Big Beautiful Bill gives Walz a beautiful opportunity to help kids
There’s a pretty good federal parental choice provision in the Big Beautiful Bill that provides a tax credit for donations to scholarship-granting organizations. The tax credit, capped at $1,700, is much more valuable than the current charitable contribution deduction. Gifts can be made to nonprofits who provide scholarships to families making less than 300% of the area median gross income. The scholarships can be used for private school tuition and other educational expenses. Since it’s a federal tax credit, the program has no impact on federal education spending, let alone state education funding. One of the best parts of the new credit is its permanence — there is no built-in repeal like the income tax cuts that were just extended in the same bill.
There’s just one small catch for families hoping to use a scholarship to get their child out of a persistently failing school: Gov. Tim Walz must opt Minnesota into the program. In a not so beautiful way, the Big Beautiful Bill gave discretion to governors to participate in the federal tax credit program.
On behalf of all students stuck in Minnesota schools with abysmal math and reading instruction and dangerous bathrooms, let me be the first to urge Gov. Walz to opt-in. It’s a no-brainer.
It would be very cynical and mean-spirited to not allow Minnesota nonprofits to take advantage of the tax credit and provide scholarships to families in struggling schools. But cynical and mean-spirited are adjectives we’ve used to describe Walz before.

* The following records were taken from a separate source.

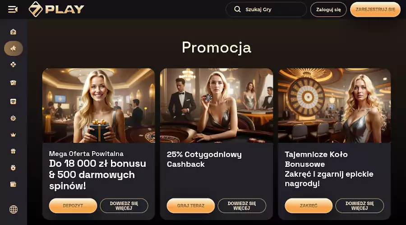Open Dowiedz się więcej for cashback offer

[242, 206]

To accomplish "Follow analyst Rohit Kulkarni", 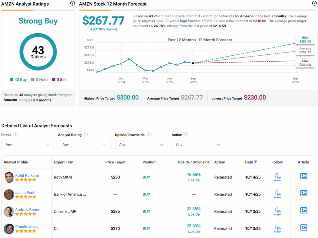I will point(277,177).
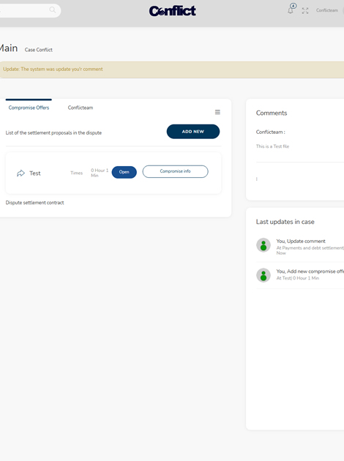Click the notification badge count
Image resolution: width=344 pixels, height=461 pixels.
click(x=293, y=6)
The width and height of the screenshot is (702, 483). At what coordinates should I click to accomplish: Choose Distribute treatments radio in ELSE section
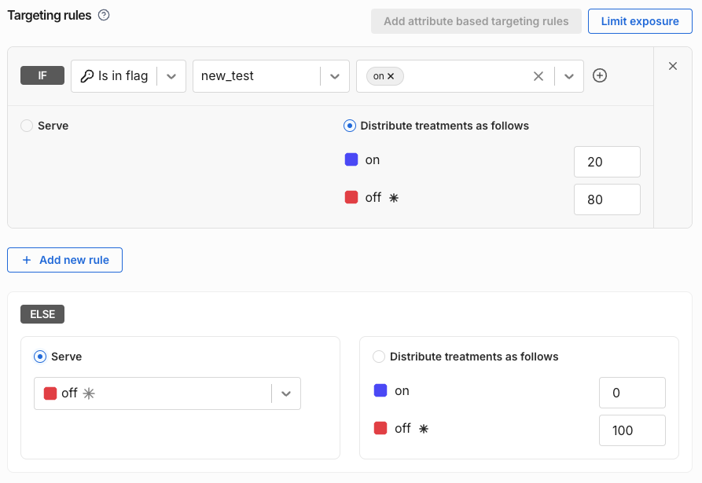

At his core, Tim Walz is a union teacher. And the teachers’ union that helped get him elected and reelected would never condone an expansion of parental choice in Minnesota, even if it didn’t involve state money. What if choice worked? What if parental choice became popular? What if parents demanded choice from the Minnesota legislature? That would be the education cartel’s worst nightmare.
Today that cartel monopolizes the K-12 landscape, serving 870,566 students. Private schools serve just 73,143 students and homeschools just 29,062. It will take a year for scholarship granting organizations to get set up and meet new federal guidelines. Even the most optimistic projections for the new program won’t result in a massive shift from public to private schools.
But when enough families use a scholarship to make a different choice for their kids, eventually, the public school system will wake up and say, “What are they doing down the street that’s attracting so many of our kids? How are they achieving with the same students we are failing?”
That’s the dual purpose of parental choice: immediately rescue children from persistently failing public schools and use market forces to improve the entire system statewide.
If Tim Walz won’t sign a parental choice bill himself, the least he can do is get out of the way and allow Congress to rescue Minnesota kids from his failing schools. How can he look those families in the eye and say no?